# Document extract
◇ ◇ ◇ ◇ ◇ ◇ ◇
And if it’s a sign that AI advances are now going to continue at twice the pace that they
were before, then that effectively halves the time we have to prepare for that point. I don’t
know whether that’s 10 years becoming five, or four years becoming two years — but the
direction and size of the effect is clear enough. Before we wrap up, I want to draw your
attention to a recurring theme in these reports that really stood out to me: this is
the first time an AI company has published 300 pages about a model it has decided not
to release, despite the fact that it might earn them tens of billions of dollars if it
did, maybe hundreds of billions of dollars. It’s also the first time Anthropic decided
to delay giving its own staff access to one of its own models. With every previous
Claude, their practice had been to let staff use it as soon as it was judged
ready during training. But with Mythos, they were worried enough about it being misaligned
and causing havoc or sabotage on their own systems that they held it back and ran a 24-hour
alignment test before letting employees use it. But according to them, that actually
wasn’t enough. Their retrospective
on this found the 24-hour window “did not
pressure-test the model enough,” and that the most concerning behaviours only became
evident later through much more extended use. One of their lead researchers, Sam
Bowman, commented this week that: “Working with this model has been a wild
ride. We’ve come a long way on safety, but we still expect the next capability
jump of this scale to be a huge challenge.” The system card says directly that their
current methods “could easily be inadequate to prevent catastrophic misaligned action
in significantly more advanced systems.” The clear impression from all of this is that,
for the first time, Anthropic and its staff don’t only love Claude and enjoy its personality
— they’re also getting kind of scared of Claude. So what do they plan to do about that? Well, their answer on the computer security
side is Project Glasswing — that coalition of 12 major companies like Apple, Google,
and Microsoft, who will use Mythos Preview to secure all our phones and computers and
water systems and power plants and so on. But on the broader problem that
Mythos is shockingly capable, sometimes willing to continue sabotaging alignment
research while hiding that from Anthropic,
and that we simply can’t tell anymore
whether we can trust our tests of its personality and goals are working or not?
Well, Anthropic says it has to “accelerate progress on risk mitigations in order to
keep risks low.” They think they “have an achievable path to doing so,” but they
add that “success is far from guaranteed.” Honestly, I didn’t sleep too well last night, and on this particular occasion it wasn’t
just because I was being kicked by a toddler. On that note, I’ll speak with you again soon.
◇ ◇ ◇ ◇ ◇ ◇ ◇
# Source material
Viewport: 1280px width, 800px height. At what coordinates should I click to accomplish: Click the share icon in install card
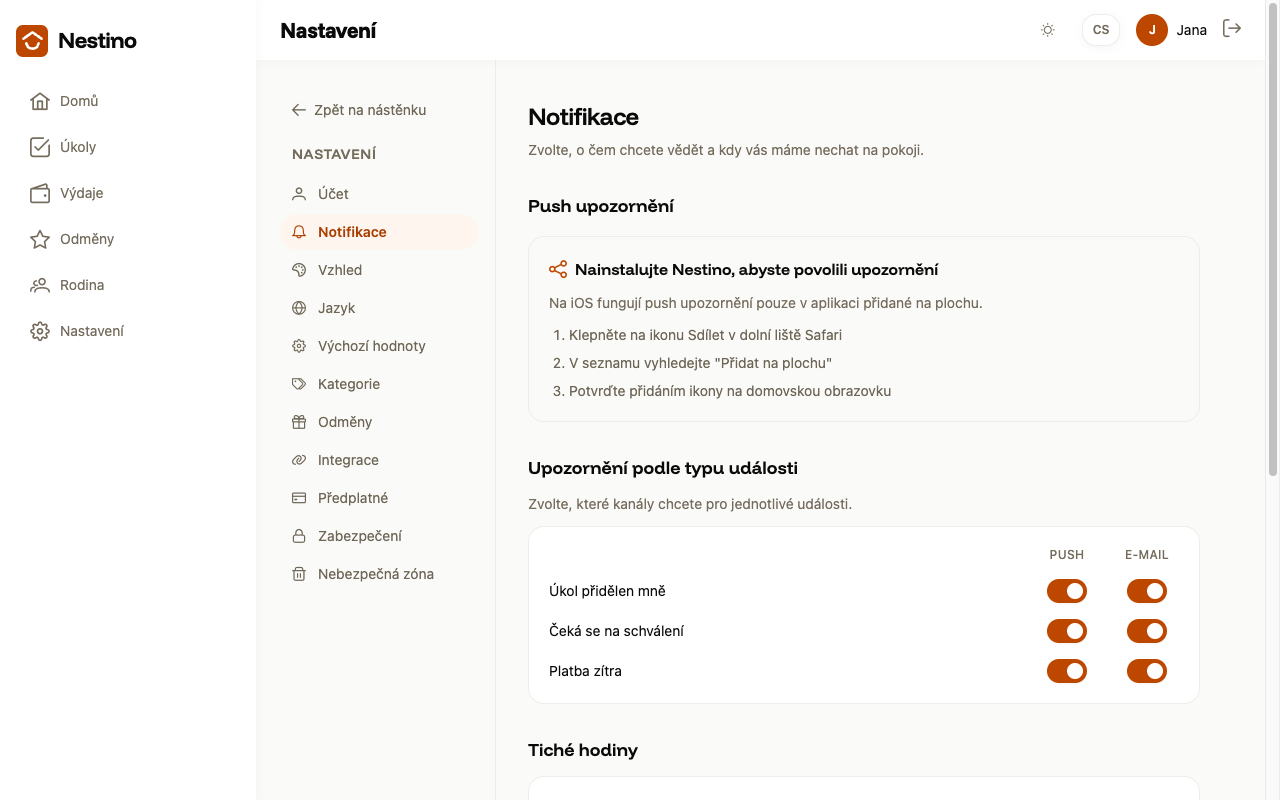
◇ ◇ ◇ ◇ ◇ ◇ ◇
# Tasks to perform
a – In the text on Anthropic's Mythos model, translate this sentence into Spanish: "It’s also the first time Anthropic decided to delay giving its own staff access to one of its own models."
b – From the text on Anthropic's Mythos model, pull out the passage from "Well, Anthropic says" to "you again soon." word for word.

# Solutions by task
a – También es la primera vez que Anthropic decidió retrasar el acceso de su propio personal a uno de sus propios modelos.

b –
Well, Anthropic says it has to “accelerate progress on risk mitigations in order to
keep risks low.” They think they “have an achievable path to doing so,” but they
add that “success is far from guaranteed.” Honestly, I didn’t sleep too well last night, and on this particular occasion it wasn’t
just because I was being kicked by a toddler. On that note, I’ll speak with you again soon.